Ambiente

Scoperta la cabina di regia delle piante: 2,3 milioni di interruttori genetici

Uno studio internazionale ha identificato i meccanismi che regolano lo sviluppo delle piante. Conservati da oltre 300 milioni di anni in 280 specie vegetali, questi elementi regolatori rappresentano un tesoretto per l’agricoltura del futuro, potendo aumentare resilienza e produttività delle colture di fronte a siccità, parassiti e cambiamenti climatici



Scoperta la cabina di regia che guida lo sviluppo e l'evoluzione delle piante: è formata da 2,3 milioni di interruttori genetici che regolano l'espressione del Dna e che sono conservati da oltre 300 milioni di anni in oltre 280 specie vegetali.

Rappresentano un vero e proprio tesoretto per l'agricoltura del futuro, perché potrebbero aiutare a ingegnerizzare le colture per aumentarne la resilienza e la produttività in risposta al cambiamento climatico, alla siccità e ai parassiti.

 Il risultato è pubblicato sulla rivista Science dal consorzio di ricerca Conservatory Project, guidato da Università di Cambridge, Università ebraica di Gerusalemme e Cold Spring Harbor Laboratory.

“I genomi delle piante sono straordinariamente complessi - osserva Idan Efroni dell'Università ebraica di Gerusalemme - e questa complessità ha reso molto difficile tracciare il Dna regolatore a ritroso nel tempo. Quello che mostriamo qui è che programmi regolatori profondamente conservati esistono davvero e sono, di fatto, diffusi".

Lo studio dimostra che queste antiche sequenze regolatorie sono fortemente concentrate vicino ai geni che controllano lo sviluppo delle piante (inclusi importanti fattori che controllano la trascrizione dei geni): l'alterazione di questi interruttori genetici può portare a gravi difetti dello sviluppo, a dimostrazione della loro importanza funzionale.

Uno degli esempi più interessanti è l'interruttore genetico Wuschel, un regolatore fondamentale per il mantenimento delle cellule staminali: gli elementi contenuti al suo interno sono antecedenti alla comparsa delle piante da fiore e sono conservati da 300 milioni di anni.

Mentre le loro posizioni nel genoma sono cambiate nel tempo, il loro ordine relativo è stato mantenuto, rivelando un sorprendente mix di stabilità e flessibilità.

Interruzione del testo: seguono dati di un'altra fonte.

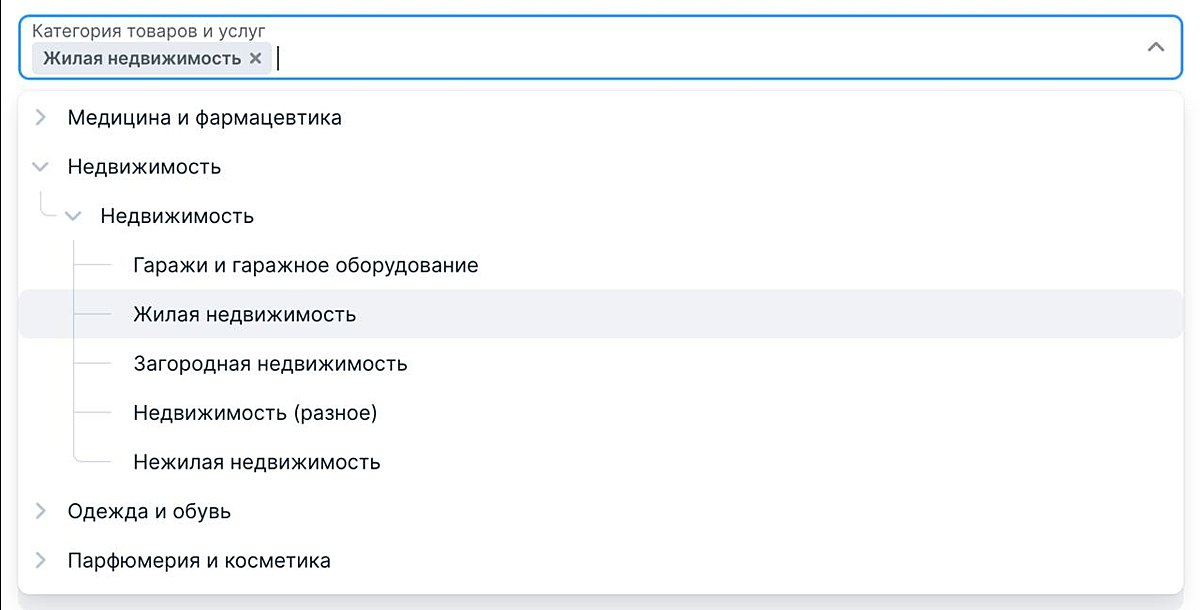Select Нежилая недвижимость option
The image size is (1200, 610).
pos(256,462)
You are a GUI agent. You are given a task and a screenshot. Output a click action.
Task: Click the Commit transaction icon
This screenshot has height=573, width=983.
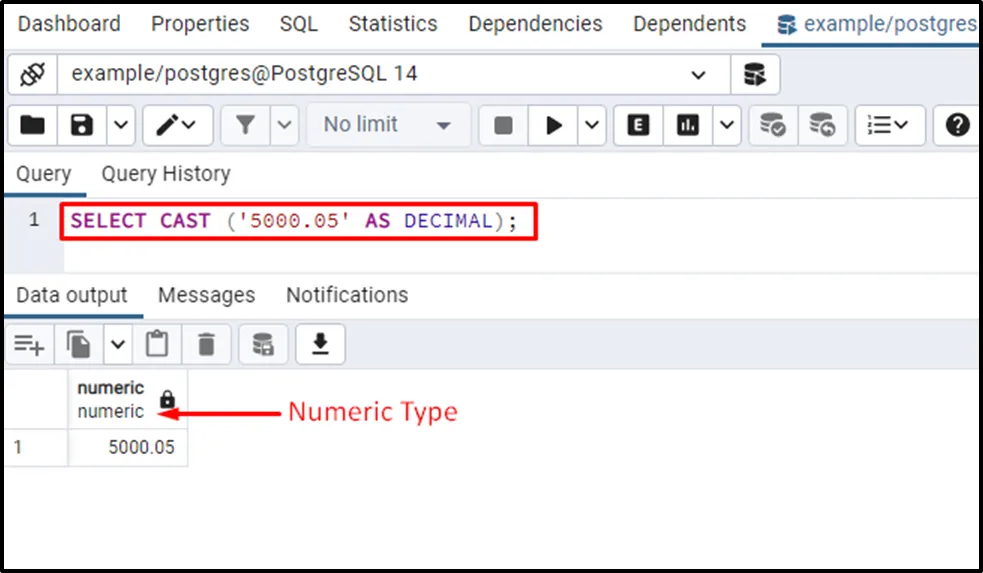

"Queste sequenze non sono reliquie congelate - spiega Kirk R. Amundson dell'Università del Massachusetts ad Amherst - ma possono muoversi, duplicarsi e diversificarsi, pur preservando la logica regolatoria necessaria per lo sviluppo".

Ulteriori analisi hanno dimostrato che nuove sequenze regolatrici spesso derivano da sequenze più antiche che si modificano a seguito della duplicazione dei geni.